Records provided:
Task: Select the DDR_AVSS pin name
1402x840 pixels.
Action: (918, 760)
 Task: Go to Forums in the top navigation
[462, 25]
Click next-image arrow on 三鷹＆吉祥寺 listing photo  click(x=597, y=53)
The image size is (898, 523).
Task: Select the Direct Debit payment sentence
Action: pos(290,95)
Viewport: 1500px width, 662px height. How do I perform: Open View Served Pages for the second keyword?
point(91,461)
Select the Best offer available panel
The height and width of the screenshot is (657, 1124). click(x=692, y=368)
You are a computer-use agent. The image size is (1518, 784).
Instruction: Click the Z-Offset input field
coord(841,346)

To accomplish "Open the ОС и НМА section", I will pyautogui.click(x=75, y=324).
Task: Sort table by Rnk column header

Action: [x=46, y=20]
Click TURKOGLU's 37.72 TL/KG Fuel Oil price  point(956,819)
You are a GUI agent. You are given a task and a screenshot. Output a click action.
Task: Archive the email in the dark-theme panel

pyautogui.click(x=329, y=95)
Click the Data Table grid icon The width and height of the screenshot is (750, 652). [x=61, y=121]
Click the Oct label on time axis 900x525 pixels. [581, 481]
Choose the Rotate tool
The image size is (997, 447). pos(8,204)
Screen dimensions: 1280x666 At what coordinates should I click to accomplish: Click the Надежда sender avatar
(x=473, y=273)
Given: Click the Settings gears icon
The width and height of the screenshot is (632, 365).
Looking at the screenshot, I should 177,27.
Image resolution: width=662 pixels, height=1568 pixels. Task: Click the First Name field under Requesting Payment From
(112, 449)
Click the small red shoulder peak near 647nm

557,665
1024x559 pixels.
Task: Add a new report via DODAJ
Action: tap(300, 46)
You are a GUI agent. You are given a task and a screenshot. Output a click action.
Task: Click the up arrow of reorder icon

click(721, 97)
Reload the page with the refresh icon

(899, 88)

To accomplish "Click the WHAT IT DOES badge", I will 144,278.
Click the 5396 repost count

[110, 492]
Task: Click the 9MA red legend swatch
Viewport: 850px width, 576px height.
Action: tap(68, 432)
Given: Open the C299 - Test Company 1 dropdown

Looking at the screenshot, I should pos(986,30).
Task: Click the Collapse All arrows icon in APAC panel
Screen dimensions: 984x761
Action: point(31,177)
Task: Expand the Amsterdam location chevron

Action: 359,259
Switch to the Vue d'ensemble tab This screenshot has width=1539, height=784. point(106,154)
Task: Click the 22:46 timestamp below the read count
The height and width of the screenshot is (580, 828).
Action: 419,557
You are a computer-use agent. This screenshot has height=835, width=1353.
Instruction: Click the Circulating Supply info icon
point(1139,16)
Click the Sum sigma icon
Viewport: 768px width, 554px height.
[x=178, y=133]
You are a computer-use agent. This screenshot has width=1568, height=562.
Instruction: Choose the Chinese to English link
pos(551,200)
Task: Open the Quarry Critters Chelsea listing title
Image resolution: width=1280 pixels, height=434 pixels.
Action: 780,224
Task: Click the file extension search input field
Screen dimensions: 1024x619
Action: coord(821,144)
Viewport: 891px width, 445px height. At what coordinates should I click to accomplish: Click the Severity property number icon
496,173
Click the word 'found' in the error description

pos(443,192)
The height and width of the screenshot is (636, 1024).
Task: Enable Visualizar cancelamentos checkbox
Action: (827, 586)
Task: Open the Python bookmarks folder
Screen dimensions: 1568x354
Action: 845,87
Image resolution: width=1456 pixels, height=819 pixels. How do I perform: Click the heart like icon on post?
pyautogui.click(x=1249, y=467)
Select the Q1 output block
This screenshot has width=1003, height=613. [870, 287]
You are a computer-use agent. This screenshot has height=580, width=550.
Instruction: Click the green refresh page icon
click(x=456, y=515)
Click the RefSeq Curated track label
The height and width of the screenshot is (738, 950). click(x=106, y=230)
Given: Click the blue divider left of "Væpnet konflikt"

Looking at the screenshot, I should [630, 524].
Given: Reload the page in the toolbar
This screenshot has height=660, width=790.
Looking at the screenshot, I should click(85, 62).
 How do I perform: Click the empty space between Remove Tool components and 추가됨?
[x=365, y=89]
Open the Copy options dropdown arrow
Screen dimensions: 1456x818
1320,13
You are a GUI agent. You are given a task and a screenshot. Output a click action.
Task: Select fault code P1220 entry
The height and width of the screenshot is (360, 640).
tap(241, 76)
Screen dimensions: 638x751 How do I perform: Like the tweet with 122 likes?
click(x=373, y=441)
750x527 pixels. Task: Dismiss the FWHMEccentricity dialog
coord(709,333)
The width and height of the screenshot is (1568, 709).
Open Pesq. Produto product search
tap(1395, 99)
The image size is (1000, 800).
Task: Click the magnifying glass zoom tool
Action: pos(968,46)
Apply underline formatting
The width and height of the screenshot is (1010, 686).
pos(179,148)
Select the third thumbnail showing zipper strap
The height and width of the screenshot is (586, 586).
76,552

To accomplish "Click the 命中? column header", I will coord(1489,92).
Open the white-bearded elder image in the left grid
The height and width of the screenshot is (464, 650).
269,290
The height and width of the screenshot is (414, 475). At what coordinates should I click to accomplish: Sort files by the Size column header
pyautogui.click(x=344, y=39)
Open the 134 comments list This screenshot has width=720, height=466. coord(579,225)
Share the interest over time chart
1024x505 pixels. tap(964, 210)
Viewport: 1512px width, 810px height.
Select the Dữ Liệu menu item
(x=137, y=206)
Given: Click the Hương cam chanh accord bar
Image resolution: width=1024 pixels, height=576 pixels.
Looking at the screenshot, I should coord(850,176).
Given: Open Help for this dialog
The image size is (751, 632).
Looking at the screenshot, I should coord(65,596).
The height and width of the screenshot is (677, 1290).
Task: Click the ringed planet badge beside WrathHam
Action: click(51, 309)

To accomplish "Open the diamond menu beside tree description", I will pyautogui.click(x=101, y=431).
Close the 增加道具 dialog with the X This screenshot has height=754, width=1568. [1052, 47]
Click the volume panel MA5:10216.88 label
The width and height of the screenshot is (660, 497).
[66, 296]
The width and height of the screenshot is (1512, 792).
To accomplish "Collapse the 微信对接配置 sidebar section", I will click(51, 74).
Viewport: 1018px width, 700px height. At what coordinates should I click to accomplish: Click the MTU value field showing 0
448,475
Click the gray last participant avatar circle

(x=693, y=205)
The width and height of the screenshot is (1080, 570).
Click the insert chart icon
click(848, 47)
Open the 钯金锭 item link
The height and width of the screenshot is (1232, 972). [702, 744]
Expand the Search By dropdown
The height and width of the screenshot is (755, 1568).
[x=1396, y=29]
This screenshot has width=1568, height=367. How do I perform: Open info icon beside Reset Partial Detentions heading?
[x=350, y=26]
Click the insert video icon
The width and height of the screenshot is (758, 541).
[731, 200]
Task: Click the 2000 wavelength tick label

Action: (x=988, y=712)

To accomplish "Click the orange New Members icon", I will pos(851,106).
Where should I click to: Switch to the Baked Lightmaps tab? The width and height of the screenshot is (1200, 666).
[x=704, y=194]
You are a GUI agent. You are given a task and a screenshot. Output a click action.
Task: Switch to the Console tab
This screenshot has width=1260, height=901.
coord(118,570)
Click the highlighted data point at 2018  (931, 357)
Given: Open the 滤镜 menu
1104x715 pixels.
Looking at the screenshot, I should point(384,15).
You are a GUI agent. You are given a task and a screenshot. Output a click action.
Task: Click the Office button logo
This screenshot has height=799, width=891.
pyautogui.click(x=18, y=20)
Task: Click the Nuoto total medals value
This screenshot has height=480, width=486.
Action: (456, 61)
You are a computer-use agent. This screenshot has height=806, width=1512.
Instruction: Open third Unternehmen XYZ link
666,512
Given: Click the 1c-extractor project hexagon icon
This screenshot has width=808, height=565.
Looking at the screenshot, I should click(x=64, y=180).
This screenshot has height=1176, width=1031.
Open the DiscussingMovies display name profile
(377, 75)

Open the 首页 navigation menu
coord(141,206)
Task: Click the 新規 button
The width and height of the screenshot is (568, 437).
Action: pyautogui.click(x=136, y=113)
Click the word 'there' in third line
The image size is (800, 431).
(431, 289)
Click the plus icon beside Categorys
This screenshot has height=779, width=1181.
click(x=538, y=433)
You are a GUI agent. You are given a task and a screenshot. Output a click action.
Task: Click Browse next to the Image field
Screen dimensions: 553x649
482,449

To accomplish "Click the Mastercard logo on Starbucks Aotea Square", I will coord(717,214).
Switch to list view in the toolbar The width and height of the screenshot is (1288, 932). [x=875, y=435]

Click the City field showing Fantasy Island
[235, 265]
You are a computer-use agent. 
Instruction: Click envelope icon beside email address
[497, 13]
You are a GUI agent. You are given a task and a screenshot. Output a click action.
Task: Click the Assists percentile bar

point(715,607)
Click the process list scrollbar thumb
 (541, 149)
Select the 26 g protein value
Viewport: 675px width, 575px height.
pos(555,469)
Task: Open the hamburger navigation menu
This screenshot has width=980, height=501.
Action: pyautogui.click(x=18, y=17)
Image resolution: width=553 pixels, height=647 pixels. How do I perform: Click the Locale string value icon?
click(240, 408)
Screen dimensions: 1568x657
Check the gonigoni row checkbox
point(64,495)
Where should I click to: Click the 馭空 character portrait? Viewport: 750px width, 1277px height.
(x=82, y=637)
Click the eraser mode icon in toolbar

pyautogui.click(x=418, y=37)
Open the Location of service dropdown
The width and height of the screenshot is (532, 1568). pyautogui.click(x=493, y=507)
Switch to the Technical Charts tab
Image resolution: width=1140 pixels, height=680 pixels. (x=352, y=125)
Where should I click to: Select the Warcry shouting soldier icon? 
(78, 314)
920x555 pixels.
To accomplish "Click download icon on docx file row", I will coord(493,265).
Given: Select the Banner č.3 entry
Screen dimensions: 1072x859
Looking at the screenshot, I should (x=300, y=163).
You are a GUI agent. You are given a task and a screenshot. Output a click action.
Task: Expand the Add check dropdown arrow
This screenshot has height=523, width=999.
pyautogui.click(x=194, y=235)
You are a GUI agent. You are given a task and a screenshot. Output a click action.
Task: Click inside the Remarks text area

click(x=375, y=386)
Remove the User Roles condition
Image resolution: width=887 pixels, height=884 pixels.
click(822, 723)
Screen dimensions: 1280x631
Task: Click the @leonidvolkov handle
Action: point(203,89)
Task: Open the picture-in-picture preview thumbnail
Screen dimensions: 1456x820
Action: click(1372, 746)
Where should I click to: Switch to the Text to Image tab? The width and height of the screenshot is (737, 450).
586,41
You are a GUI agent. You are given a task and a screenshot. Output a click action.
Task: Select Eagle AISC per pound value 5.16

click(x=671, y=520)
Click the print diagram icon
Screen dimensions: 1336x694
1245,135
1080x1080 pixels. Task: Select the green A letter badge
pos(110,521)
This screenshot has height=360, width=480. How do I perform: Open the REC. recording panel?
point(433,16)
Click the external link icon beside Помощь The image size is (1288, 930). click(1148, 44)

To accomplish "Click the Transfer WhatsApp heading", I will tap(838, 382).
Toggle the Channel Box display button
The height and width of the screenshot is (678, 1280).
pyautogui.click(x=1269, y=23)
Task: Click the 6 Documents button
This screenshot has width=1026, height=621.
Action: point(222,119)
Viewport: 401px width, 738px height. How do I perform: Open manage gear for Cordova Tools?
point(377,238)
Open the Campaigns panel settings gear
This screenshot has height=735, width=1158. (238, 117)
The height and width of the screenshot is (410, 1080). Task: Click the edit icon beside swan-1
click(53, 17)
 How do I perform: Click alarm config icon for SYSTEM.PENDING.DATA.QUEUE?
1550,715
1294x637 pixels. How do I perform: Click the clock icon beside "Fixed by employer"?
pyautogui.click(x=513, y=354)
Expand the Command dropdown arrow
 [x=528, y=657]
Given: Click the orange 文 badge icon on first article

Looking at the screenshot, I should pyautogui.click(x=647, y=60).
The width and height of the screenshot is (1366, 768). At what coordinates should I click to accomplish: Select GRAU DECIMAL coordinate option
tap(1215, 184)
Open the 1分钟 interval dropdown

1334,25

Problem requirements:
Copy, from the data above, every line where the word "grid" appears.

Worked solution:
Click the Data Table grid icon The width and height of the screenshot is (750, 652). [x=61, y=121]
Open the white-bearded elder image in the left grid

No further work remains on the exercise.